### Data for analysis
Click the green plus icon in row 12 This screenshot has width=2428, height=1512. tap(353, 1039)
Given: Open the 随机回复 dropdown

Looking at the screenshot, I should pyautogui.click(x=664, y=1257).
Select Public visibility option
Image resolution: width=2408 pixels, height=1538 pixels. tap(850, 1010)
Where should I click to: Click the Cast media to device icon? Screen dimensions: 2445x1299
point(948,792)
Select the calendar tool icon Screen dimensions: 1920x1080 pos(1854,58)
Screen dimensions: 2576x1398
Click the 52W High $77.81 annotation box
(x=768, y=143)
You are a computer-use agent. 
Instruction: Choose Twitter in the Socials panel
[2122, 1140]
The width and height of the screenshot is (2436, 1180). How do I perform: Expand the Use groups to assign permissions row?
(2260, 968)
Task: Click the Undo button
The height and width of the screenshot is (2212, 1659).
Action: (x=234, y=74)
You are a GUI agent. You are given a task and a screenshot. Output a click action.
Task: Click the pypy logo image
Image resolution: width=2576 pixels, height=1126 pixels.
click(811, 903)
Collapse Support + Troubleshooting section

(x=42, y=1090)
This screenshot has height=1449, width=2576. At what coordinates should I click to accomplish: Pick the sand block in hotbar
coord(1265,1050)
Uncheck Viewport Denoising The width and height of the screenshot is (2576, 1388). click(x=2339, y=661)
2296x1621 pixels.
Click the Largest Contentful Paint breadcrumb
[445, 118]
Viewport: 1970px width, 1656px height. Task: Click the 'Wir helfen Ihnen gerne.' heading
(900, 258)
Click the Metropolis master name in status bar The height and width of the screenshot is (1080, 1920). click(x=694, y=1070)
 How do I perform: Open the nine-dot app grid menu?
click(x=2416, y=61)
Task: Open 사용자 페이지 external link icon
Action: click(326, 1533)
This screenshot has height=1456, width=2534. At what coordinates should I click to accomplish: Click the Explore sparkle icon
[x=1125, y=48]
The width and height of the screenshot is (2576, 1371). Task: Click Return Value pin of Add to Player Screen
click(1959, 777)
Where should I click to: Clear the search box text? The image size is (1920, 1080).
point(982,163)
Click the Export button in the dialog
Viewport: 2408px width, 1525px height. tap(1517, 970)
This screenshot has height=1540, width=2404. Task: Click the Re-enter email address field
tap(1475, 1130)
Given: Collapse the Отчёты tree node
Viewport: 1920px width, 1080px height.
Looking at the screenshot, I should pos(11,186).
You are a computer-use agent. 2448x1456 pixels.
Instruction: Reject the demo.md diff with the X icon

### Work task
The reply must hold exactly the lines from the one containing "Viewport: 1920px width, 1080px height." to the last line of the entries, and nothing more.

### Your solution
Viewport: 1920px width, 1080px height.
Looking at the screenshot, I should pos(11,186).
You are a computer-use agent. 2448x1456 pixels.
Instruction: Reject the demo.md diff with the X icon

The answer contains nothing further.